Your objective. Write out, word for word, the passage of the project abstract starting at "This award reflects" and ending at "impacts review criteria.".

Study text.
•••

Separation of liquid mixtures is a critical step for a wide range of practical processes such as wastewater remediation, biofuel production, water purification, and contaminant removal from groundwater. Conventional separation methods, such as distillation or liquid-liquid extraction, are often limited either by their high energy consumption or their inability to separate mixtures with similar boiling points. This project aims to establish a new technological platform enabling the rational design of absorbents that can efficiently separate not only immiscible (heterogeneous mixtures such as oil and water) but also miscible liquid mixtures (homogenous mixtures such as alcohol and water). Such absorbents will surpass the technologies currently used in a variety of environmental, biomedical, and pharmaceutical applications; thus, the outcomes of this research also have the potential to advance national health and prosperity. The project will also support outreach and educational activities. Both graduate and undergraduate students’ knowledge of materials and surface science will be fostered through a curriculum that is integrated with the results of this research. Furthermore, a STEM course module for students with special needs will be developed by collaborating with the Department of Special Education at the University of Kansas.
The long-term goal of this project is to establish a fundamental understanding of interfacial interactions between solids and liquids in miscible liquid separation processes. This research will describe relationships between interfacial parameters involved in the selective absorption-driven separation processes, including absorbent–liquid intermolecular interaction, interfacial wettability, and selective absorbency. The specific research objectives are to (1) synthesize and characterize a thermo-responsive absorbent that can selectively absorb a polar liquid while repelling a non-polar liquid; (2) characterize the intermolecular interaction between absorbent and liquid based on the Flory–Huggins theory; (3) quantify the relationship between the intermolecular interaction and the absorbency; (4) establish a mathematical framework between the intermolecular interactions, interfacial wettability, and absorbency; (5) validate the proposed framework by conducting selective absorption experiments on the miscible polar–polar liquids and the spontaneous release of the absorbed liquid from the absorbent; and (6) test the possibility of a broader impact for practical applications. This project will provide fundamental understanding of the interfacial interactions taking place at the boundary between the absorbent and liquid by studying the relationships among the three critical interfacial parameters involved in the absorption-driven separation process: the intermolecular interaction, interfacial wettability, and the absorbency. The selective absorbency-driven separation of liquids will be transformative, novel, and may serve as a viable alternative to the complex, energy-intensive thermal distillation or liquid-liquid extraction methods currently in use. This project is jointly funded by the Interfacial Engineering program and the Established Program to Stimulate Competitive Research (EPSCoR).
This award reflects NSF's statutory mission and has been deemed worthy of support through evaluation using the Foundation's intellectual merit and broader impacts review criteria.

•••

Supplied material.
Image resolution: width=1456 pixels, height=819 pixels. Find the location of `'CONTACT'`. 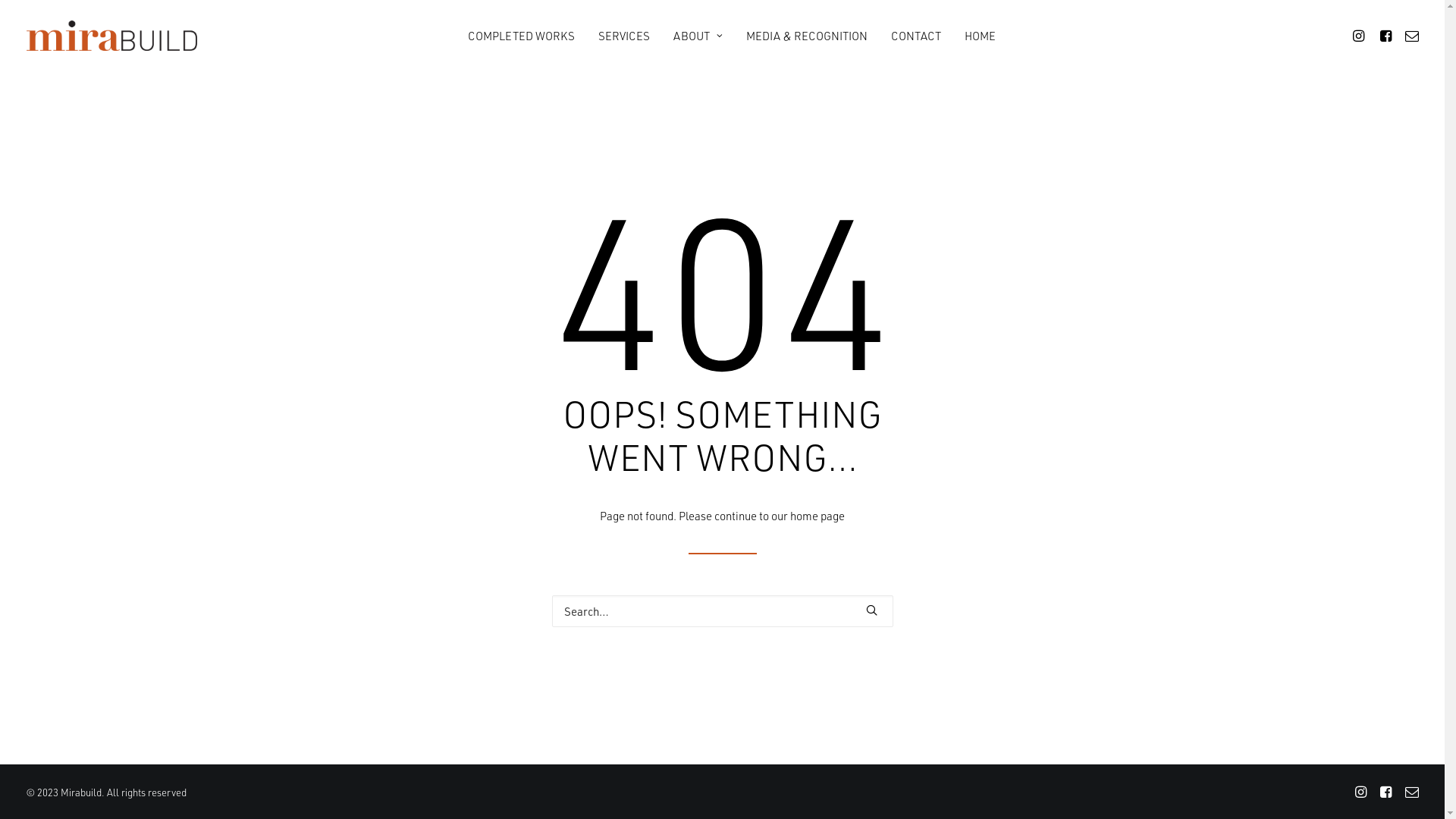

•••

Exercise output.
This award reflects NSF's statutory mission and has been deemed worthy of support through evaluation using the Foundation's intellectual merit and broader impacts review criteria.